## Records supplied:
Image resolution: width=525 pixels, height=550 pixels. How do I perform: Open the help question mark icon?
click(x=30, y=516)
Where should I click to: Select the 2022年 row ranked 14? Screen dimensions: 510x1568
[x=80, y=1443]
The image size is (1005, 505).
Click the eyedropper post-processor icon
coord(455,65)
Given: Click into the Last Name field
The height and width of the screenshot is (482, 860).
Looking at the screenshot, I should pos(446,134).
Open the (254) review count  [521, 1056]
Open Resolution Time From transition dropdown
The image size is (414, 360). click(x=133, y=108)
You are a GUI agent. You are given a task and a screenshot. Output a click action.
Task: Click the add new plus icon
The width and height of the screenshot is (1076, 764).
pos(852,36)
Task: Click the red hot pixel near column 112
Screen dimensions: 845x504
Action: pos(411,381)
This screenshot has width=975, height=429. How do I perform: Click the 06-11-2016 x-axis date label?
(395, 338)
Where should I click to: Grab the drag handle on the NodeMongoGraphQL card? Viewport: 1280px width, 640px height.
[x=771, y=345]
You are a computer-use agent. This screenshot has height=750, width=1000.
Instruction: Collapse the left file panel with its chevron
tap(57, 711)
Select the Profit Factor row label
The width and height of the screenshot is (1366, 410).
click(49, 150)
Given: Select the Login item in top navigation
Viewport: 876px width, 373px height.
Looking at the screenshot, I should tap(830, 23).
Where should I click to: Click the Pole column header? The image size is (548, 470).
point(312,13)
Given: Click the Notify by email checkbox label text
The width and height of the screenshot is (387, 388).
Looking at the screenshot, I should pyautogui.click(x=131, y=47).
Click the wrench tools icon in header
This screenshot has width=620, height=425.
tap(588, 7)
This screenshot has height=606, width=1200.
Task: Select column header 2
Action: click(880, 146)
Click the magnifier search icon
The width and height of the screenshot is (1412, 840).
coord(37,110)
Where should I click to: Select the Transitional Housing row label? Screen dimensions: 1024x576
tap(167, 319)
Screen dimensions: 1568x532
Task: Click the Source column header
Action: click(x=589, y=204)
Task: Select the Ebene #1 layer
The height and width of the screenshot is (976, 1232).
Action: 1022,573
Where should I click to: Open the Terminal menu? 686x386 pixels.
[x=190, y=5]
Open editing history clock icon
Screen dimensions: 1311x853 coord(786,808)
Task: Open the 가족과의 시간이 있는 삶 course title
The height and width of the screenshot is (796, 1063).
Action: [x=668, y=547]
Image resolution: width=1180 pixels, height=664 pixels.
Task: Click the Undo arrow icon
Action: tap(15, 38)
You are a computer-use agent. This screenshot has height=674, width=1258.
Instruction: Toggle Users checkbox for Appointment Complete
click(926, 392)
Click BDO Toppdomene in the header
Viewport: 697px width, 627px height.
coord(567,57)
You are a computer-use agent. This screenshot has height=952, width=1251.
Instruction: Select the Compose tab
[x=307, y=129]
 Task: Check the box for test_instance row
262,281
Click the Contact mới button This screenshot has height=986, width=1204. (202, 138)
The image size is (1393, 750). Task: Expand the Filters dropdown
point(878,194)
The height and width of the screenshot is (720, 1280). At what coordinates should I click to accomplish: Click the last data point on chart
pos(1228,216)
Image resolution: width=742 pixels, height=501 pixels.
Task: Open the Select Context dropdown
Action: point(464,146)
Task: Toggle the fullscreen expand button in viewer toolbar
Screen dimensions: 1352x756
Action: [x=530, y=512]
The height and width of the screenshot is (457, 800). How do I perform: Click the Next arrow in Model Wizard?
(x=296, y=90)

## Goal of the exercise:
Among the records above, how many lines carry the string "agent"? Reply with the number alone.

## Response to the task:
4